Le procureur de la République, André Oko Ngakala a mené une série de descentes dans les commissariats et autres structures de la police de la partie sud de Brazzaville ce 22 janvier. Objectif, le maintien d’ordre et la discipline dans l’action de la police nationale.

Face aux officiers, sous- officiers, hommes de rang, de maintien d’ordre et de la police judiciaire, le procureur a rappelé les principes de base auxquels ces derniers sont soumis, notamment faire attention aux droits de l’homme, veiller aux conditions de détention des détenus et surtout respecter les délais de garde à vue. « Vous n’êtes pas des magistrats ni des juges. Je vous interdis les règlements de compte et à l’amiable de certaines questions importantes ne relevant pas de vos compétences », a-t-il insisté.

Au commissariat central du Djoué, André Gakala Oko a été informé d’un acte de grand banditisme perpétré par un groupe de malfaiteurs dits « bébés noirs ».

Dans son récit, le commissaire central, Fernand Claver Nzouélé, a déclaré: « Il y a quatre jours, dans ma zone de compétence, plus précisément à Matour, sous la pluie battante vers 17 h, un groupe de malfaiteurs munis d’armes blanches est sorti pour sévir. Informé, j’ai envoyé mes éléments et dans cette traque, il y a eu des tombés »

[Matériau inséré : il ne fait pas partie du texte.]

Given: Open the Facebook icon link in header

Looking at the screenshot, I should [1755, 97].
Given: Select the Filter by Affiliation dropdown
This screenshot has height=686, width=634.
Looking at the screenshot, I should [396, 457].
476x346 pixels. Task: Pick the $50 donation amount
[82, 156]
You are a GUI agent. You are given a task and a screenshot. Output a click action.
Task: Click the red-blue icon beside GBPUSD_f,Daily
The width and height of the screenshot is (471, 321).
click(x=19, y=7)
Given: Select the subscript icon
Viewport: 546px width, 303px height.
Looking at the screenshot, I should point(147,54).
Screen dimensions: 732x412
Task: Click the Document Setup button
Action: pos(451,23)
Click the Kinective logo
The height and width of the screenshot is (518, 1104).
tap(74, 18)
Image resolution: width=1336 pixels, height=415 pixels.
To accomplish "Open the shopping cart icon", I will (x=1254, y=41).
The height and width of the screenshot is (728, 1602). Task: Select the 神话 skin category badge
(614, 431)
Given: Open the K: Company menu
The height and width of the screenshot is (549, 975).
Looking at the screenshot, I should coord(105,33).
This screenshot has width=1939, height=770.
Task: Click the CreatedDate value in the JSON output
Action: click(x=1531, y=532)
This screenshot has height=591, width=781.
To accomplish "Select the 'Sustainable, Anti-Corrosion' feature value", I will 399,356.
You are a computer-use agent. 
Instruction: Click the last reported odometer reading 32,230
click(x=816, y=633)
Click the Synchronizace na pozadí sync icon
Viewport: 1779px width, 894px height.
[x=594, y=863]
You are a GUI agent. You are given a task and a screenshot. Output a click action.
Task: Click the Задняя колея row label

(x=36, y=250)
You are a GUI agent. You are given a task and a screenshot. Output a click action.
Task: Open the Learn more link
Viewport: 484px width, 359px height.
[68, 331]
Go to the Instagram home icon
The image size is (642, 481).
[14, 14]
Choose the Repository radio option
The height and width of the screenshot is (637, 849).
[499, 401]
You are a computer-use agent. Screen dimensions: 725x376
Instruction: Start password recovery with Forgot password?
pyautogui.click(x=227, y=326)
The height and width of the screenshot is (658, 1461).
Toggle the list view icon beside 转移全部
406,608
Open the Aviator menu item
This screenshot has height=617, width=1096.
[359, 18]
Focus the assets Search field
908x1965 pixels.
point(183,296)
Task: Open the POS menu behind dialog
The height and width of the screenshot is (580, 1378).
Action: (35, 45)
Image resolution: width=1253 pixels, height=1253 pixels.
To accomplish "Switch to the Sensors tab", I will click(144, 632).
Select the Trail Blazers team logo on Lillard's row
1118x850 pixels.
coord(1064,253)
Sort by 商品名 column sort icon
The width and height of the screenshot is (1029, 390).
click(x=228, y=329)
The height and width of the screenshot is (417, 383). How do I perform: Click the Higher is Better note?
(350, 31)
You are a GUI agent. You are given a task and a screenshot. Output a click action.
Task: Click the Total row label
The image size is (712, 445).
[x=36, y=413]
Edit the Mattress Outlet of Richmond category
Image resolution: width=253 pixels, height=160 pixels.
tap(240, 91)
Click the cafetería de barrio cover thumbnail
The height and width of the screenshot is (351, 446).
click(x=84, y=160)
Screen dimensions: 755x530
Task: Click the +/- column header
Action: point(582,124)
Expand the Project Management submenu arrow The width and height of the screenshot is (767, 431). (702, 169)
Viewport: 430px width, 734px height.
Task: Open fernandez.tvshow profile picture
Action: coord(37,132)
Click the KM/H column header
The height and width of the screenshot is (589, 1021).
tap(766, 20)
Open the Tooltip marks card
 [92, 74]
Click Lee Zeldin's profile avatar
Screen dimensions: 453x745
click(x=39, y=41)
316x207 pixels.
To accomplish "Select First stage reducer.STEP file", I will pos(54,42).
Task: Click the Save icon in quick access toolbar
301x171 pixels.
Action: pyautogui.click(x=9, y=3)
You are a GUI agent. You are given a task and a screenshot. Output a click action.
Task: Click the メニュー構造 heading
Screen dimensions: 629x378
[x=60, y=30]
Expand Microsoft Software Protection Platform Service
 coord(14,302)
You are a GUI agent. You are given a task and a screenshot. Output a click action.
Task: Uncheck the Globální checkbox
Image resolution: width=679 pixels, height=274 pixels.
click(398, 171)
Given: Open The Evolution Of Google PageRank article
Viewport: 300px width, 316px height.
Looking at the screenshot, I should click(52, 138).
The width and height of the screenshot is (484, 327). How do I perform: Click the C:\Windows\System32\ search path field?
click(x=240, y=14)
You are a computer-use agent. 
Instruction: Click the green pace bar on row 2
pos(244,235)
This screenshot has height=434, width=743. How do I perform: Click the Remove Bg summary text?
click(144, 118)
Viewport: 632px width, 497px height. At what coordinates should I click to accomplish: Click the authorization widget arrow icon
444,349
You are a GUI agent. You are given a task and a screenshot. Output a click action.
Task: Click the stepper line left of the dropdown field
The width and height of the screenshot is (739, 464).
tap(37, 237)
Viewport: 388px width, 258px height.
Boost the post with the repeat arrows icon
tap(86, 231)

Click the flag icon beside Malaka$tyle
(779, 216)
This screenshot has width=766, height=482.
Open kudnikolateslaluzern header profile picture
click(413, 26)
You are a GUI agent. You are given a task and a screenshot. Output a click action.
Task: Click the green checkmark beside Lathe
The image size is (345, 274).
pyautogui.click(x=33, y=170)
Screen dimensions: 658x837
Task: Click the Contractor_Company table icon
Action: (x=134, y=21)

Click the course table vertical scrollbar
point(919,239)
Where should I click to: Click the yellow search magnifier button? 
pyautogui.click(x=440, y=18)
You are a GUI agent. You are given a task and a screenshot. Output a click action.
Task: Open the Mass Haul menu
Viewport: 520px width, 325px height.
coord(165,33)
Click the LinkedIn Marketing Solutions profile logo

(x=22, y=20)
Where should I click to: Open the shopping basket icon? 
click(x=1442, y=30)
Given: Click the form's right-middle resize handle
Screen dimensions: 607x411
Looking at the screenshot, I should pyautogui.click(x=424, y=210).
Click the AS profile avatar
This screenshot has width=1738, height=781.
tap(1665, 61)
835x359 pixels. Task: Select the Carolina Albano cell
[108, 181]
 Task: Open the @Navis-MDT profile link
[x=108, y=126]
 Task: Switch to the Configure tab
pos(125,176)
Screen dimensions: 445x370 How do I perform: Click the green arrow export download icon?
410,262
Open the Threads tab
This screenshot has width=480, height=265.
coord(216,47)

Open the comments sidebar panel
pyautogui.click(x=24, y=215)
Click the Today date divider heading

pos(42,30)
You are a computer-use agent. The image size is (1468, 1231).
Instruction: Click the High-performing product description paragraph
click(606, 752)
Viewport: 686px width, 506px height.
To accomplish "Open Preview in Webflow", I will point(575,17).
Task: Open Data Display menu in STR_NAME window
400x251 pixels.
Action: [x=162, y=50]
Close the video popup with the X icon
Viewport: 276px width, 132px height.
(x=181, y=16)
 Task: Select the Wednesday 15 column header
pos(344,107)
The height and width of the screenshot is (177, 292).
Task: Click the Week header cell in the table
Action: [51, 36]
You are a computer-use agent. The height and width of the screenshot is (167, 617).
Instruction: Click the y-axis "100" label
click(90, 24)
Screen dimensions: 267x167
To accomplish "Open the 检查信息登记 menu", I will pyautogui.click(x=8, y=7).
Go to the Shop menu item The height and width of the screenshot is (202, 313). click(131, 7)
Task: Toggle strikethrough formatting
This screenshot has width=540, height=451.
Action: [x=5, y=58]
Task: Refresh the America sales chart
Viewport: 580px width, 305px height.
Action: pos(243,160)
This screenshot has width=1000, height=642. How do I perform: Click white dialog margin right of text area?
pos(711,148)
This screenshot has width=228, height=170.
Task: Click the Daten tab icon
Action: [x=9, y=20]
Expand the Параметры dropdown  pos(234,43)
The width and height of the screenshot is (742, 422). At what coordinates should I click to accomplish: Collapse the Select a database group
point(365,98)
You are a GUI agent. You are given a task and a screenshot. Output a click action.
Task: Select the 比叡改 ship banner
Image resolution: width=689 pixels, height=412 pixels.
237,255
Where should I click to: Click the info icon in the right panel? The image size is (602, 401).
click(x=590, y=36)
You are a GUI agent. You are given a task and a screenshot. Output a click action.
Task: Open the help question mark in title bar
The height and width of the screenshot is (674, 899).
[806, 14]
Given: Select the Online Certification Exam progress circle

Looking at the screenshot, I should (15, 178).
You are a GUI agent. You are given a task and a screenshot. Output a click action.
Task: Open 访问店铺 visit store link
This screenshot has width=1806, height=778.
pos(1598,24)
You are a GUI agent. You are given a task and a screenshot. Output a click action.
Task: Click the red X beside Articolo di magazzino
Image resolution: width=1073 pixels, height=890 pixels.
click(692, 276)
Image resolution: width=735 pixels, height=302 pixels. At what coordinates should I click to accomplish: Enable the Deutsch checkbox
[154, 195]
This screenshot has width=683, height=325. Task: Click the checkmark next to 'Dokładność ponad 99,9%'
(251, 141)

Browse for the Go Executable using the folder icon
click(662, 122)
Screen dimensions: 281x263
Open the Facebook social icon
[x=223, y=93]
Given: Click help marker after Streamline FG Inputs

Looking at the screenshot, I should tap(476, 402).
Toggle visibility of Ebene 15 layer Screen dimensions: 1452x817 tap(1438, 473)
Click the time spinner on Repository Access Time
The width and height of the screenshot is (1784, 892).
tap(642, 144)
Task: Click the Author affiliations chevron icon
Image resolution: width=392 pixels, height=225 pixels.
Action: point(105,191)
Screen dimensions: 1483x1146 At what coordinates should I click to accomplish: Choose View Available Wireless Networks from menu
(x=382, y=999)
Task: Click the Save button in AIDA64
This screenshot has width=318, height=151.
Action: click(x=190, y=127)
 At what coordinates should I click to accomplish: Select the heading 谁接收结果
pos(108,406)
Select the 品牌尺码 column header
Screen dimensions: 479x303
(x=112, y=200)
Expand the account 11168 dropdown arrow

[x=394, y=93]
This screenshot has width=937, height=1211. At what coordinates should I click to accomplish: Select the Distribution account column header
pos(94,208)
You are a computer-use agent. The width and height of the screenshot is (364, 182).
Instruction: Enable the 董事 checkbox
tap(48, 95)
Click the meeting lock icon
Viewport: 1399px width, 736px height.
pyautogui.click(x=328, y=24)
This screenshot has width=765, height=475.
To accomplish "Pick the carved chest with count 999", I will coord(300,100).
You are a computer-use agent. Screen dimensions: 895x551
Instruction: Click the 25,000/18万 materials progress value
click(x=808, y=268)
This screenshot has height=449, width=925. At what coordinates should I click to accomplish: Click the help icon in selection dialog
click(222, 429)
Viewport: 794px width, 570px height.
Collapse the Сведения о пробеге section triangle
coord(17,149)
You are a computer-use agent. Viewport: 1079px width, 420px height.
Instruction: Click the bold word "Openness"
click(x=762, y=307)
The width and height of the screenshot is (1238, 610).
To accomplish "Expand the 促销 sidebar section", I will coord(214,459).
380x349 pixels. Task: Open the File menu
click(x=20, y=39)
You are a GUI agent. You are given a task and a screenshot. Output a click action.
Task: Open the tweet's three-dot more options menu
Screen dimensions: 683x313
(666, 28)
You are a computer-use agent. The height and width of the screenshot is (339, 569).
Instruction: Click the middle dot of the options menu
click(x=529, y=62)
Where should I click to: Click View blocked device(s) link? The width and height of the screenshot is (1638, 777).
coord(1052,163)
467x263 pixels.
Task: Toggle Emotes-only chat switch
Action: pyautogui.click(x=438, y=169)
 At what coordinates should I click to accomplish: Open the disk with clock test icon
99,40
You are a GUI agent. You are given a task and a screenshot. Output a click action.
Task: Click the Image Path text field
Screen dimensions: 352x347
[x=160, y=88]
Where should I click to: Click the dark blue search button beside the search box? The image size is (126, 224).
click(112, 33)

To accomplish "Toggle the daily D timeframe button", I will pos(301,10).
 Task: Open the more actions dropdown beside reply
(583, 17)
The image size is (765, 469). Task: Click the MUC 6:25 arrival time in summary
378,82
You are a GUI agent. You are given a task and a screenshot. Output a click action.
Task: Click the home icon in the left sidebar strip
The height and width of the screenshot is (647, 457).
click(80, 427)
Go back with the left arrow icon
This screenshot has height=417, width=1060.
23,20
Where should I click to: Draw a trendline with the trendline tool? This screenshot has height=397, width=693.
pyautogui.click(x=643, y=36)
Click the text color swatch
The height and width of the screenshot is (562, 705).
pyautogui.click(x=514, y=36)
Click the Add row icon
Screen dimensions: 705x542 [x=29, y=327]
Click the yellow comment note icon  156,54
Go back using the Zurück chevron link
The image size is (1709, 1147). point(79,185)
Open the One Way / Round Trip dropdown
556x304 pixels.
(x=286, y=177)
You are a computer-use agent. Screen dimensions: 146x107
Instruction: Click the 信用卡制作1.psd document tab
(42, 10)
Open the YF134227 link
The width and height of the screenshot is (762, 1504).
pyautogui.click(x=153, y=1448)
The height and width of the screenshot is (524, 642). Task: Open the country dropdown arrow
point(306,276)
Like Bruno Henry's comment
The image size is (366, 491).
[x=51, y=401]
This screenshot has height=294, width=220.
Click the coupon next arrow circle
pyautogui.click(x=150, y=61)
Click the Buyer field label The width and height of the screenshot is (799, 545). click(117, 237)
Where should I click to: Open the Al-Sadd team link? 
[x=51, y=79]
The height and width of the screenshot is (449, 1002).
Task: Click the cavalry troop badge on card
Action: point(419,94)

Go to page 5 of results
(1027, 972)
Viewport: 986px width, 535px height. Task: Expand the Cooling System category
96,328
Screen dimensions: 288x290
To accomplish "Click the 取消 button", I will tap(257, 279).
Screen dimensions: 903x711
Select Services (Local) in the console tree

Et s’agissant de l’affaire concernant Marlène Thibinda, victime d’une agression mortelle à Bacongo, André Oko Ngakala informé, s’est rendu au chevet de celle-ci le même jour, sur instruction du ministre de la justice au cours de cette ronde. Le procureur de la République a ordonné à la police et à la gendarmerie que lui soit présenté le conjoint de la victime afin qu’il soit traduit devant la justice. « Nous ne pouvons pas tolérer ce genre d’actes », a-t-il martelé.

Du côté du ministère qui s’occupent des questions des femmes, la directrice générale de la Promotion de la Femme, Emilienne Gombouka Emboula a indiqué qu’il n’y a pas d’arrangement à l’amiable pour les auteurs de crimes.

Les violences faites à l’égard des femmes, poursuit-elle font partie des actions prioritaires du ministère dont une politique nationale a été élaborée afin de lutter contre les violences faites aux femmes.

A cet effet, le projet de loi en circulation dans le cadre de la lutte contre les violences faites aux femmes interpelle les décideurs pour la promulgation de ce projet de loi en vue de son application.

Elle a, par ailleurs, déploré que c’est anormal de voir les femmes et les jeunes filles être victimes de toutes formes de violences. « Il n’y a pas d’arrangement à l’amiable pour les auteurs des violences. Les tribunaux sont faits pour juger parce que les femmes n’acceptent pas d’être violenté chaque fois malgré des campagnes de sensibilisation sur la question », a déclaré Emilienne Gombouka Emboula.